Bahreïn : la dissolution du principal mouvement d'opposition chiite confirmée en appel

Les quartiers généraux du parti Al-Wefaq© Hamad I Mohammed Source: Reuters
Les quartiers généraux du parti Al-Wefaq

La dissolution d'Al-Wefaq, le principal mouvement de l'opposition chiite à Bahreïn, a été confirmée en appel jeudi 22 septembre, a annoncé une source judiciaire à Manama.

La décision de dissoudre le groupe Al-Wefaq, accusé  par le gouvernement de fomenter des troubles dans le pays, avait été prononcée en première instance le 17 juillet, un mois après la suspension de ses activités sur ordre de la justice.

La défense a encore la possibilité de porter l'affaire en cassation.

Al-Wefaq est un mouvement de protestation de la majorité chiite contre le pouvoir sunnite qui réclame une véritable monarchie constitutionnelle à la famille royale des Al-Khalifa.

Le tribunal qui a prononcé la dissolution du mouvement avait estimé qu'Al-Wefaq était «allé, dans son action politique, jusqu'à inciter à la violence et à encourager les manifestations et les sit-in qui sont de nature à provoquer une discorde confessionnelle dans le pays». Il «n'a cessé aussi de critiquer les institutions de l'Etat», a ajouté le tribunal.

La justice a en outre prononcé la saisie des fonds du groupe au «profit du Trésor public».

Cette dissolution avait soulevé une vague de critiques, notamment celles des Etats-Unis, de l'ONU, de l'Iran et d'organisations de défense des droits de l'Homme.

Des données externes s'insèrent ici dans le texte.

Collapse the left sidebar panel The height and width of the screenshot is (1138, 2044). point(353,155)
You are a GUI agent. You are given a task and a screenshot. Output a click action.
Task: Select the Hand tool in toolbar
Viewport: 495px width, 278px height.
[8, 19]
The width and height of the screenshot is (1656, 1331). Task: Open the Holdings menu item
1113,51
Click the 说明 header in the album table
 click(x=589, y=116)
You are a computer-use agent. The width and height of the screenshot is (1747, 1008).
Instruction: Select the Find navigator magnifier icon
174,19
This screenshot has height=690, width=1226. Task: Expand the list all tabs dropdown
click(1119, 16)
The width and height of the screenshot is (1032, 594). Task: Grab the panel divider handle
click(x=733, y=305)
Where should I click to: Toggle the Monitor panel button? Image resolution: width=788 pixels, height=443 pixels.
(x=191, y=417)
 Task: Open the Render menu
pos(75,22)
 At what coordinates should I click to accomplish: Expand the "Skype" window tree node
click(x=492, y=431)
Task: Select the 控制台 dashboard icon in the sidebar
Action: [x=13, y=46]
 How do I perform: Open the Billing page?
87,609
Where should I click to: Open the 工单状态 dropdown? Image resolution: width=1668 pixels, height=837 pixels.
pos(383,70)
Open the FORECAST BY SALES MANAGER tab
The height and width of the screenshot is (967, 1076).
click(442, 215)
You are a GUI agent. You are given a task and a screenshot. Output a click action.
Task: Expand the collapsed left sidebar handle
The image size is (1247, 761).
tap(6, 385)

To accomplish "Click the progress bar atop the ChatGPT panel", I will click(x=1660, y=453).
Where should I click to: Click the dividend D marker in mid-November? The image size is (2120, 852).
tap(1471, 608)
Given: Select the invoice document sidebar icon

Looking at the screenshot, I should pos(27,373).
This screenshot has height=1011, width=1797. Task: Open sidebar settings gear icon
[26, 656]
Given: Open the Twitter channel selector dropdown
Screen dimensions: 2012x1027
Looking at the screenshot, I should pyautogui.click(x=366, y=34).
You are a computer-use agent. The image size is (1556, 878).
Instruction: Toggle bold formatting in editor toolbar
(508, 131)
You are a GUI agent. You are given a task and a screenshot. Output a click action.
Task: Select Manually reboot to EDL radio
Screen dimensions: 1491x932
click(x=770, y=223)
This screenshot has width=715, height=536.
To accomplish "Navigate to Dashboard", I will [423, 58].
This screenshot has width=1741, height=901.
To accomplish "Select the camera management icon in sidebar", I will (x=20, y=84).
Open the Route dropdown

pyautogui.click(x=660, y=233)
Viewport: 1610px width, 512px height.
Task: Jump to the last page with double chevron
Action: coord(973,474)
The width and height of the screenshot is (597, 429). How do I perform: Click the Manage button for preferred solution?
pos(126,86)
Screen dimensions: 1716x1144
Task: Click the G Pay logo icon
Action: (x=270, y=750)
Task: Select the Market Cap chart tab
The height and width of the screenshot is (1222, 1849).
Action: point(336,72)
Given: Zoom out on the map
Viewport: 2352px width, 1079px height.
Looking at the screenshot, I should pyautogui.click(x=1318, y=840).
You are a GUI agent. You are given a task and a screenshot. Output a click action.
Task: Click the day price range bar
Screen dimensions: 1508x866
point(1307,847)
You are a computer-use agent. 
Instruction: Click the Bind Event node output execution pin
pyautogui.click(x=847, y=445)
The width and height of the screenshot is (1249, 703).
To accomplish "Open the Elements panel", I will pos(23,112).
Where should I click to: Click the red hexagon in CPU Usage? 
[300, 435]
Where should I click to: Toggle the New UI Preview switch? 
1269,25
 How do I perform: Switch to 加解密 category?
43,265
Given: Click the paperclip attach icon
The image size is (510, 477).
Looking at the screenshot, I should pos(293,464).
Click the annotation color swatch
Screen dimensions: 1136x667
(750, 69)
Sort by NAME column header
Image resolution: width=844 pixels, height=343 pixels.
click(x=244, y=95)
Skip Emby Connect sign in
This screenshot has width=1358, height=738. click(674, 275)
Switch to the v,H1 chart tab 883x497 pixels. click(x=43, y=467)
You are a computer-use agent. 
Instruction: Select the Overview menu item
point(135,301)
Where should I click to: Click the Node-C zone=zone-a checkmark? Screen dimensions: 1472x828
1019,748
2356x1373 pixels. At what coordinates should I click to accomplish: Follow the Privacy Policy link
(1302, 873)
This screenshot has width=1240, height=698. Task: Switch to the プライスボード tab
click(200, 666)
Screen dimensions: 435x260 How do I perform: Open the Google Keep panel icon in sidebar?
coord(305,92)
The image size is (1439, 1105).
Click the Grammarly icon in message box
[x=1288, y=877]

Le chef d'Al-Wefaq, le cheikh Ali Salmane, purge actuellement une lourde peine de prison pour complot contre le régime et incitation à la désobéissance. Le 20 juin, les autorités avaient déchu de sa nationalité bahreïnie le cheikh Issa Qassem, chef spirituel chiite âgé 75 ans, accusé d'«encourager le confessionnalisme et la violence» et de servir «des intérêts étrangers», faisant allusion à l'Iran.

Soutenu par l'Arabie saoudite, à Manama, le pouvoir accuse régulièrement l'Iran, importante puissance régionale dont la majorité de la population est chiite, d'ingérence dans ses affaires intérieures, ce que Téhéran a toujours démenti.